Born in Connecticut and educated at Hamilton College, Ogilby served with the U.S. Navy in the Pacific before attending Episcopal Theological School in Cambridge, Massachusetts. He graduated and was ordained a deacon in 1949 and a priest the following year.

Ogilby's ministry began as a chaplain and teacher at the Brent School in the Philippines. He was elected suffragan bishop of the Philippines in 1952 and bishop in 1957. He resigned in 1967 to make way for the first Filipino bishop.

He left the Philippines to become bishop coadjutor of the Missionary District of South Dakota and became bishop in 1970 -- but resigned later that year so the district could elect its own bishop.

In 1971 he was appointed assistant bishop of the Diocese of Pennsylvania and was elected coadjutor in 1973 and became diocesan bishop in 1974, serving until his retirement in 1987.

Despite his failing health, Ogilby assisted with episcopal visitations in the dioceses of Western Michigan, Bethlehem (PA), Maryland, and Washington (D.C.).

Bishop Barbara Harris of Massachusetts, who was ordained to the priesthood and episcopate by Ogilby, said that "the church has lost one of the strongest voices for justice and compassion. He was a warm, loving human being with a tremendous zest for life. The joy he expressed in his ministry was contagious."

During Executive Council, Presiding Bishop Edmond Browning paid tribute to his friend's tenacity, describing Ogilby's participation in the Spokane consecration even though he required oxygen. "Lyman was also the only member of the House of Bishops who never needed a microphone," Browning added in noting that Ogilby was famous for his booming voice and strong opinions.
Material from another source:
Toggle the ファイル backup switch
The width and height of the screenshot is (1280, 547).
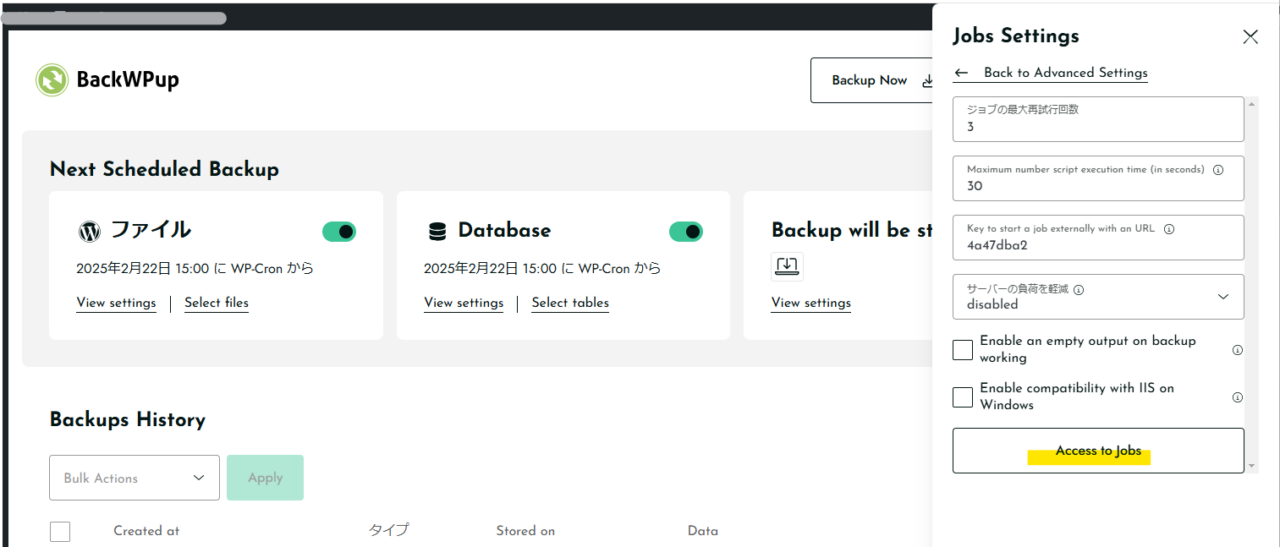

The Ogilby family released a statement after the bishop's death: "Just before his death, Lyman Ogilby reminded us that God needs helpers to carry out his mission and that we are the feet and hands of the cosmic Christ. We are needed to work for justice and peace. We ask that you remember this as you celebrate his life. This living memorial will be as diverse as the people who have been touched by Lyman Ogilby. Let your contribution to this mission reflect your abilities and talents."